* **Task**
Reproduce every one of the records below line for line, with no changes, and leave out the pictures.

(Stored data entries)
════════════════
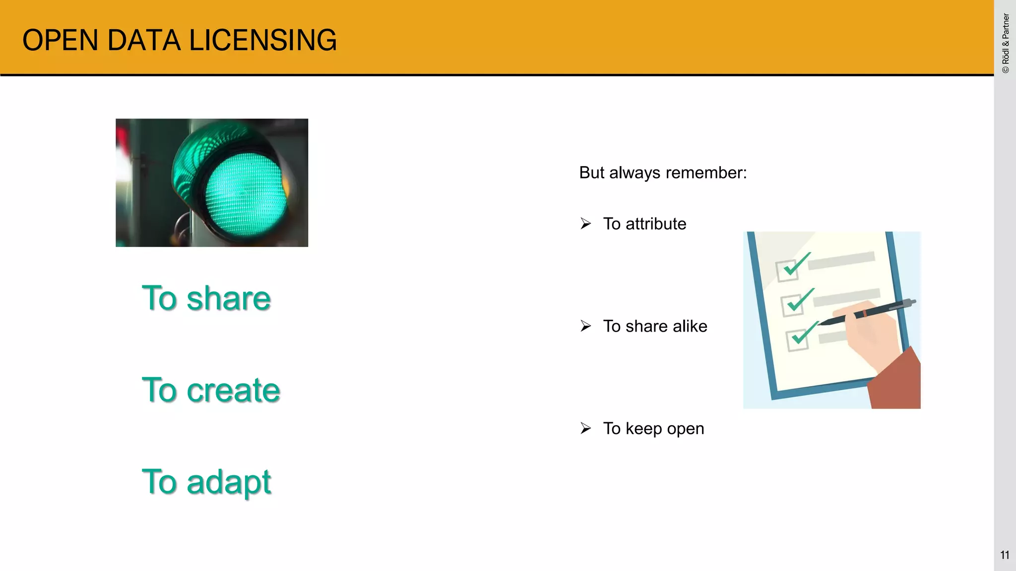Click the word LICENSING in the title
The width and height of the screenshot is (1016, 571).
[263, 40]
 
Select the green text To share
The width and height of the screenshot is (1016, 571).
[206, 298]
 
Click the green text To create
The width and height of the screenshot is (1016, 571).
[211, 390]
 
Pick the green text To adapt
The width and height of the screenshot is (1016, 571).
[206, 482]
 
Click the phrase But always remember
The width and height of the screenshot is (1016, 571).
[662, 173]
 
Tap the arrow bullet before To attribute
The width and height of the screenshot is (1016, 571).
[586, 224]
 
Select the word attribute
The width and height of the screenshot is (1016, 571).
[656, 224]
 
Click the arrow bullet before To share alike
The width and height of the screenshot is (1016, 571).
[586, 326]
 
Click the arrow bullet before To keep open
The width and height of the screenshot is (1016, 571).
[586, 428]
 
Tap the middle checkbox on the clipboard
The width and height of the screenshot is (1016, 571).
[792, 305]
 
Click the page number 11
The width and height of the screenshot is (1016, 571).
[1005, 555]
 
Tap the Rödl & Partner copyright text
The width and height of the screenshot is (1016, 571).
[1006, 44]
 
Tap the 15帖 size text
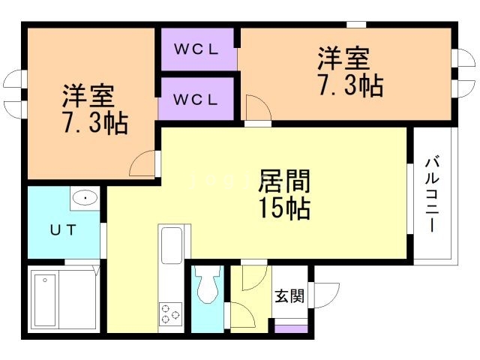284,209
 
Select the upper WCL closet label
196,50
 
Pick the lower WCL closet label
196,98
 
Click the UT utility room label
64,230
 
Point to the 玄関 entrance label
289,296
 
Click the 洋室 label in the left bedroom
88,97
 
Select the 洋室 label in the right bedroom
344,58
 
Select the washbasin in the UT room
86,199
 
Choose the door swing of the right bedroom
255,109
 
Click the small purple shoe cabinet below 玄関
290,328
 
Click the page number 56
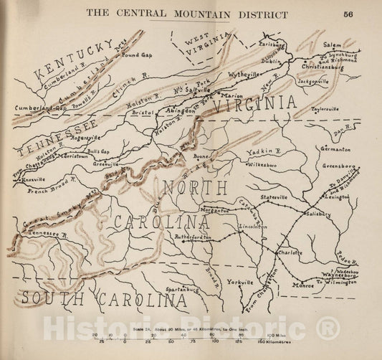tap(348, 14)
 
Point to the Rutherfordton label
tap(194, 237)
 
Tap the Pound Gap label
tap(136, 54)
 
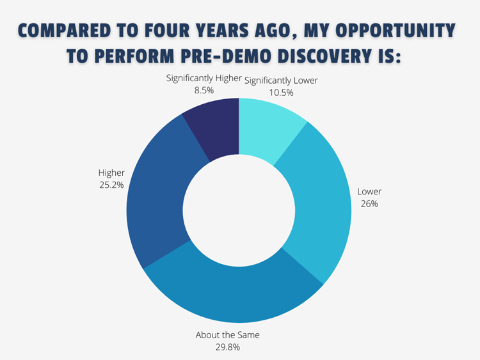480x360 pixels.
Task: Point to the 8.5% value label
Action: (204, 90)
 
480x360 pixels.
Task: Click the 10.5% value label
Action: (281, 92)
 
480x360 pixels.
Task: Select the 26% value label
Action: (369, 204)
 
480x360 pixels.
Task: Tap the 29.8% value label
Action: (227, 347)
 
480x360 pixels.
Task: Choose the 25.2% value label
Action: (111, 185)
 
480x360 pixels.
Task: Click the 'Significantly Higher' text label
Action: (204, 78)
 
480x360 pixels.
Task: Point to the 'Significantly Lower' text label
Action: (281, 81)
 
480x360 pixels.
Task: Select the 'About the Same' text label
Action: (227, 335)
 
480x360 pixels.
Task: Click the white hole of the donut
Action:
════════════════
* **Exercise response**
Click the word LICENSING in the title
The width and height of the screenshot is (1016, 571).
[263, 40]
 
Select the green text To share
The width and height of the screenshot is (1016, 571).
[206, 298]
 
Click the green text To create
The width and height of the screenshot is (1016, 571).
[211, 390]
 
Pick the green text To adapt
The width and height of the screenshot is (1016, 571).
[206, 482]
 
Click the phrase But always remember
The width and height of the screenshot is (1016, 571).
[662, 173]
 
Tap the arrow bullet before To attribute
The width and height of the screenshot is (1016, 571).
[586, 224]
 
Select the word attribute
The width and height of the screenshot is (1016, 571).
[656, 224]
 
Click the arrow bullet before To share alike
The width and height of the screenshot is (1016, 571).
[586, 326]
 
Click the arrow bullet before To keep open
The width and height of the screenshot is (1016, 571).
[586, 428]
 
Tap the middle checkbox on the clipboard
The width and height of the screenshot is (1016, 571).
[792, 305]
 
Click the page number 11
The width and height of the screenshot is (1016, 571).
[1005, 555]
 
Tap the Rödl & Partner copyright text
The width and height of the screenshot is (1016, 571).
[1006, 44]
 
Tap the 15帖 size text
284,209
 
Select the upper WCL closet label
196,50
 
Pick the lower WCL closet label
196,98
 
Click the UT utility room label
64,230
 
Point to the 玄関 entrance label
289,296
 
Click the 洋室 label in the left bedroom
88,97
 
Select the 洋室 label in the right bedroom
344,58
 
Select the washbasin in the UT room
86,199
 
Choose the door swing of the right bedroom
255,109
 
Click the small purple shoe cabinet below 玄関
290,328
 
Click the page number 56
tap(348, 14)
 
Point to the Rutherfordton label
tap(194, 237)
 
Tap the Pound Gap label
tap(136, 54)
 
480x360 pixels.
Task: Point to the 8.5% value label
Action: (204, 90)
 
480x360 pixels.
Task: Click the 10.5% value label
Action: (281, 92)
 
480x360 pixels.
Task: Select the 26% value label
Action: (369, 204)
 
480x360 pixels.
Task: Tap the 29.8% value label
Action: (227, 347)
 
480x360 pixels.
Task: Choose the 25.2% value label
Action: (111, 185)
 
480x360 pixels.
Task: Click the 'Significantly Higher' text label
Action: (204, 78)
 
480x360 pixels.
Task: Point to the 'Significantly Lower' text label
Action: (281, 81)
 
480x360 pixels.
Task: Select the 'About the Same' text label
Action: (227, 335)
 
480x360 pixels.
Task: Click the white hole of the donut
Action:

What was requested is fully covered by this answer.